[Data excerpts]

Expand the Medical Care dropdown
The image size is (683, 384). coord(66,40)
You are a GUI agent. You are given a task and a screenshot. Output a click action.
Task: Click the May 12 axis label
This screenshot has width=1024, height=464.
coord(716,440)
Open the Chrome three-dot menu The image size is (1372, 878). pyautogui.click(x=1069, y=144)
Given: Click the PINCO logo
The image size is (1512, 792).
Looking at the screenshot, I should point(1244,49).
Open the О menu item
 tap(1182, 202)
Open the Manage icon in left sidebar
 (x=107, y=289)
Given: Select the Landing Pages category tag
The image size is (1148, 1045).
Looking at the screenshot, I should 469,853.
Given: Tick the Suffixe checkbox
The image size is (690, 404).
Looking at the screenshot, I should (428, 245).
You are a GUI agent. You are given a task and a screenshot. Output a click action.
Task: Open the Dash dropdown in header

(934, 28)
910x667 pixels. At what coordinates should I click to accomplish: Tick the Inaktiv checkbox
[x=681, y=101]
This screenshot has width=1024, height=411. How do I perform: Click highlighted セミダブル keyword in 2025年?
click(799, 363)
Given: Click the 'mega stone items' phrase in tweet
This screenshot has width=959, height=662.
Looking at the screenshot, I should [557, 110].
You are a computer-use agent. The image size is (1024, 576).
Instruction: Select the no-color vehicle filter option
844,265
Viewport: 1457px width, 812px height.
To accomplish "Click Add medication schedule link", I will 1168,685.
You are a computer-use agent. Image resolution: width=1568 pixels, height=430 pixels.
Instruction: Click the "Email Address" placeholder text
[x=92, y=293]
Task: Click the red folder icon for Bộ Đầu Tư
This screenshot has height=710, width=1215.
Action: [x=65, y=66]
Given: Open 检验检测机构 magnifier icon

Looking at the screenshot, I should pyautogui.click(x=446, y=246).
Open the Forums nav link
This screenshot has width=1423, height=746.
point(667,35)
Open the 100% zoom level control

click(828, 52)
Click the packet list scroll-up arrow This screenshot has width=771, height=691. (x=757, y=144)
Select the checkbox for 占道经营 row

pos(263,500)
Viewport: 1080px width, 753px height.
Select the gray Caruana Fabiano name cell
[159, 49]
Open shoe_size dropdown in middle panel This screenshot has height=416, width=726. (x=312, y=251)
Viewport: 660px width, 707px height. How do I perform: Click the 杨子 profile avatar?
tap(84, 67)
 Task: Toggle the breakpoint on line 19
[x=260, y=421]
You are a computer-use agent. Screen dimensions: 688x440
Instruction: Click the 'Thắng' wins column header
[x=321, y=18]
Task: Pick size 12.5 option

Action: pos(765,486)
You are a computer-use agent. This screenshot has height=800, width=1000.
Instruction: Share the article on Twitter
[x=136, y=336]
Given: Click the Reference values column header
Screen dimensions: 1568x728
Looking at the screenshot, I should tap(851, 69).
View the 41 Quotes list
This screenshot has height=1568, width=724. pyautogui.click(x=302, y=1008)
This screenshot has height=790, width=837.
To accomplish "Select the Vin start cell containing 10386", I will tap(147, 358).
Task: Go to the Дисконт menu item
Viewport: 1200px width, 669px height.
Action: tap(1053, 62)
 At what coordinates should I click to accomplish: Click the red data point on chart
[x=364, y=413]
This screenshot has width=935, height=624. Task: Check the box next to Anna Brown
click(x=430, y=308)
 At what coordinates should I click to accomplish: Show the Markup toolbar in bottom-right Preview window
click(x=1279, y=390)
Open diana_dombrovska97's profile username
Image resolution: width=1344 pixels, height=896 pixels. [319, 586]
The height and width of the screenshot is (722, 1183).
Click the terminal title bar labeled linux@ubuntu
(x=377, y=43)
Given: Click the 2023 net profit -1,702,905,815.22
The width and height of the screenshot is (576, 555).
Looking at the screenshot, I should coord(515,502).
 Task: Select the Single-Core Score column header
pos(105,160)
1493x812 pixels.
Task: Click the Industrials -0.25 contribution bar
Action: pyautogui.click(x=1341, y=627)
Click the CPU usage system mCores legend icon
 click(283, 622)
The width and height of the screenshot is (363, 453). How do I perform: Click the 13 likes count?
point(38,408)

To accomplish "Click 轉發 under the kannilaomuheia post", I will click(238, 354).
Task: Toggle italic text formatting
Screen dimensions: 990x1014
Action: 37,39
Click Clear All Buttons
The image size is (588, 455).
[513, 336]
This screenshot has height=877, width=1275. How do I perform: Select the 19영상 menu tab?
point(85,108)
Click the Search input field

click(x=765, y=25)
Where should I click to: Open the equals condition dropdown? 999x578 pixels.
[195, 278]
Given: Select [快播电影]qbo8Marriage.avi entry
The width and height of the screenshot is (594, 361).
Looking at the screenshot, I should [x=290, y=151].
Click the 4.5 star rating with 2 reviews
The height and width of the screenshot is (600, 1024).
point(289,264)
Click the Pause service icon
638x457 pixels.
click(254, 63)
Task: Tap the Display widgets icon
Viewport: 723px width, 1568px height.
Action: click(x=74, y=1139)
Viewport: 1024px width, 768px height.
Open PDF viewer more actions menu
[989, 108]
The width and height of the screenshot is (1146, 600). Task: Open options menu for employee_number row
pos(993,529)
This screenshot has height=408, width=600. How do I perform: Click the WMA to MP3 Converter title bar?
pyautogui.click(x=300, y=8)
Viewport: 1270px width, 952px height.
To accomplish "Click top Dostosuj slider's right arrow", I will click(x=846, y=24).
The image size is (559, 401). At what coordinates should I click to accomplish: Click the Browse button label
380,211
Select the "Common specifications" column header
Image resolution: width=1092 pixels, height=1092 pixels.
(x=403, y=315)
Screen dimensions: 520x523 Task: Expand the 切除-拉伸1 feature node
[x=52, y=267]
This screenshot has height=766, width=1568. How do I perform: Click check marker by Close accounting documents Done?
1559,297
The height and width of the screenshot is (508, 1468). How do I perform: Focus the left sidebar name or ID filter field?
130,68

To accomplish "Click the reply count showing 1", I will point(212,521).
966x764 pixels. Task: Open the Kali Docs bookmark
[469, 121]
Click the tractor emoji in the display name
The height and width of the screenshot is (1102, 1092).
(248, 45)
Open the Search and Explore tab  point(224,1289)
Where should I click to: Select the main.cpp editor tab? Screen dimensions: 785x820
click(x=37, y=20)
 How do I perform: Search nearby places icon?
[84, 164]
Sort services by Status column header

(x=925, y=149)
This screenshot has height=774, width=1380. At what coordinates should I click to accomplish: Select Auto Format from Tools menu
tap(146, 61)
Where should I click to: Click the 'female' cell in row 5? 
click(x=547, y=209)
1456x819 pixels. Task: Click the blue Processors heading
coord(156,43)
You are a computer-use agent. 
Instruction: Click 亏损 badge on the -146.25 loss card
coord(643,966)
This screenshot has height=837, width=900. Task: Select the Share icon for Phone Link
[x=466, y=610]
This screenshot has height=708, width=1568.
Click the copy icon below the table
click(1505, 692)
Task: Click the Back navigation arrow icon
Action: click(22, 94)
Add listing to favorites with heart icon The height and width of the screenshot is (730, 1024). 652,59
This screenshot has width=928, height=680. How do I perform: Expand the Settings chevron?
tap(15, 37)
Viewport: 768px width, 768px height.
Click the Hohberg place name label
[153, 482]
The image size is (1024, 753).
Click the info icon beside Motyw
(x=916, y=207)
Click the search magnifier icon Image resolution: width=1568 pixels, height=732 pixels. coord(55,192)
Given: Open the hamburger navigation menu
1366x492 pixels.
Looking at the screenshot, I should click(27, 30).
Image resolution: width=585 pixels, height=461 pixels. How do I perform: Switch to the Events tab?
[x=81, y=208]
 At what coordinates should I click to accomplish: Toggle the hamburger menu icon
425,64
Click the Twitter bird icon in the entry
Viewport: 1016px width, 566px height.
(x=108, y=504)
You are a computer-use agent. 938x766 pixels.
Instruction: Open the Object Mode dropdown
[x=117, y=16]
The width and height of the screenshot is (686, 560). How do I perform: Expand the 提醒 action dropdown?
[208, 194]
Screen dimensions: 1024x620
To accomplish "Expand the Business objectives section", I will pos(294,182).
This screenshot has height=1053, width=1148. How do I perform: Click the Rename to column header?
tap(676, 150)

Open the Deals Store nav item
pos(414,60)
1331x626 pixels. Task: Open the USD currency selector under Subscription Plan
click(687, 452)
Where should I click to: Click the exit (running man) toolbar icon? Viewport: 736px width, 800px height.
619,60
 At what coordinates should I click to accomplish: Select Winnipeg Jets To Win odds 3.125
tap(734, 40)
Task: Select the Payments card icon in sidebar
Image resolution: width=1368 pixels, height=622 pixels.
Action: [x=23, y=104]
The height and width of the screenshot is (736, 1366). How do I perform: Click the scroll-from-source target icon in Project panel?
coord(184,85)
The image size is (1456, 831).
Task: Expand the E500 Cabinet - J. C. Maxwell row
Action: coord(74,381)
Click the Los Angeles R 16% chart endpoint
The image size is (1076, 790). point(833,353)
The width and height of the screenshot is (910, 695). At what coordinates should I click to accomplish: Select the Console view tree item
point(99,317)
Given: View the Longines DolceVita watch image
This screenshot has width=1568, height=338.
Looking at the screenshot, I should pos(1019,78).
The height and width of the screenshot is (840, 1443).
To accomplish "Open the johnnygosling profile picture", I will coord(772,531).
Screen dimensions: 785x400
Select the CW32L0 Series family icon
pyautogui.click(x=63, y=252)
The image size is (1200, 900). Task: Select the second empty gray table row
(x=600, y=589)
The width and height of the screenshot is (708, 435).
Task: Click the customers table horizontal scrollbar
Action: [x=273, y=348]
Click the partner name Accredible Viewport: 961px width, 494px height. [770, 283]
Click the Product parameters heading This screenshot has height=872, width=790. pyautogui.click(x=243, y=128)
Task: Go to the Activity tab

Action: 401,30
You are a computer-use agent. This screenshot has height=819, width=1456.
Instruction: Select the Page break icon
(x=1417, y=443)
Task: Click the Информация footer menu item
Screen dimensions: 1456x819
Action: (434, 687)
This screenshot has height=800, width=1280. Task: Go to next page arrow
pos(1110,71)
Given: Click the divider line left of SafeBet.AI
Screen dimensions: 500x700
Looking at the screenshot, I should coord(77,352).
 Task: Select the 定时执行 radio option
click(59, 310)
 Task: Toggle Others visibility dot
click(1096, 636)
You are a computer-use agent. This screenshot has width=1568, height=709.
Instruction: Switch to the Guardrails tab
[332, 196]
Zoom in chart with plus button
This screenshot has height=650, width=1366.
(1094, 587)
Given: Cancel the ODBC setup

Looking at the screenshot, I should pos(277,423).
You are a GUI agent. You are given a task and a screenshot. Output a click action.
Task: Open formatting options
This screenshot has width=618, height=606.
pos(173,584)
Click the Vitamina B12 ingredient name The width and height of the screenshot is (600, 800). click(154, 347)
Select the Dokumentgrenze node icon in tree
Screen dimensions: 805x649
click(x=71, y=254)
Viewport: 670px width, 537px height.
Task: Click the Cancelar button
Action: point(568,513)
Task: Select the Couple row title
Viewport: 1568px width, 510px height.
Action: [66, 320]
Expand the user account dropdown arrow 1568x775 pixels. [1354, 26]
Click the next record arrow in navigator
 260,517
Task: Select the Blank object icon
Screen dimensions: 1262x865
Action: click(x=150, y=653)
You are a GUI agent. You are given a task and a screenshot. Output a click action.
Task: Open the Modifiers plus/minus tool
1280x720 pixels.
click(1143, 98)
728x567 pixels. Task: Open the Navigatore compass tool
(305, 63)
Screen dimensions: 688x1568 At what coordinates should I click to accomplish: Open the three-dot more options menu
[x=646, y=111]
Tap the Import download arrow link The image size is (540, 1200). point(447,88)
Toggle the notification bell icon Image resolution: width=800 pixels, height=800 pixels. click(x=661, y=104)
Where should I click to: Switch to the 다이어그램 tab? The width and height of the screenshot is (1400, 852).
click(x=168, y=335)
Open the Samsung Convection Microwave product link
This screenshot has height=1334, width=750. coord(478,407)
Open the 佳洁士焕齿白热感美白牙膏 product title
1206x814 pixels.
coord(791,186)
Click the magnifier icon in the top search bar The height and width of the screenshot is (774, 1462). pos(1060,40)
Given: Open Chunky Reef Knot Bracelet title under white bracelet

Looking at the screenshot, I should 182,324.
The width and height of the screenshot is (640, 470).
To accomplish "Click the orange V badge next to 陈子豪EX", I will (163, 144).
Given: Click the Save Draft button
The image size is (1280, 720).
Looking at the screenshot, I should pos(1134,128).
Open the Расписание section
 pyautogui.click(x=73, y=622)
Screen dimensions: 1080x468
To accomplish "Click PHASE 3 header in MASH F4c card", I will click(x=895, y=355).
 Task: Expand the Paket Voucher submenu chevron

> _What the exercise asks_: Looking at the data above, write out exactly the lines that start at the one containing "1280x720 pixels." and end at the one containing "Toggle the notification"; include both and nothing beyond.

> _Solved problem_:
1280x720 pixels.
click(1143, 98)
728x567 pixels. Task: Open the Navigatore compass tool
(305, 63)
Screen dimensions: 688x1568 At what coordinates should I click to accomplish: Open the three-dot more options menu
[x=646, y=111]
Tap the Import download arrow link The image size is (540, 1200). point(447,88)
Toggle the notification bell icon Image resolution: width=800 pixels, height=800 pixels. click(x=661, y=104)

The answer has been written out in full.